Te lezen tekst
'''
Bij het vaststellen van negatieve effecten moeten ondernemingen ook het effect van het bedrijfsmodel en de bedrijfsstrategieën van een zakenpartner, met inbegrip van handels-, inkoop- en prijsstellingspraktijken, in kaart brengen en beoordelen.
(31) Ter voorkoming van onnodige lasten voor de kleinere ondernemingen die actief zijn in de onder deze richtlijn vallende sectoren met een bijzonder grote impact, dienen die ondernemingen alleen verplicht te worden de feitelijke of potentieel negatieve effecten vast te stellen die relevant voor de betrokken sector zijn.
'''
Vastgelegde gegevens
'''
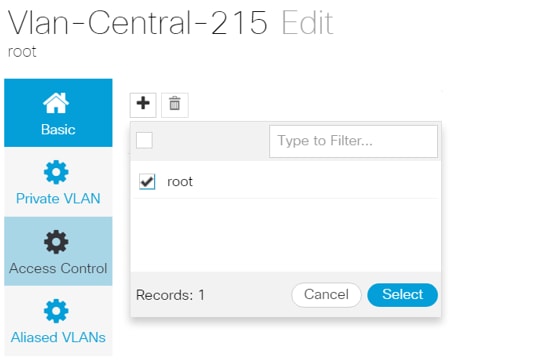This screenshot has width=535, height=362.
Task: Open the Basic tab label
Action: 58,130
'''
Opdracht 1
Neem alsjeblieft uit de te lezen tekst letterlijk over van "Bij het vaststellen" tot en met "betrokken sector zijn.".
Opdracht 2
Welke ondernemingen hoeven volgens de te lezen tekst alleen de feitelijke of potentieel negatieve effecten vast te stellen die relevant zijn voor de betrokken sector?

Resultaat 1
Bij het vaststellen van negatieve effecten moeten ondernemingen ook het effect van het bedrijfsmodel en de bedrijfsstrategieën van een zakenpartner, met inbegrip van handels-, inkoop- en prijsstellingspraktijken, in kaart brengen en beoordelen.
(31) Ter voorkoming van onnodige lasten voor de kleinere ondernemingen die actief zijn in de onder deze richtlijn vallende sectoren met een bijzonder grote impact, dienen die ondernemingen alleen verplicht te worden de feitelijke of potentieel negatieve effecten vast te stellen die relevant voor de betrokken sector zijn.

Resultaat 2
De kleinere ondernemingen die actief zijn in de onder de richtlijn vallende sectoren met een bijzonder grote impact.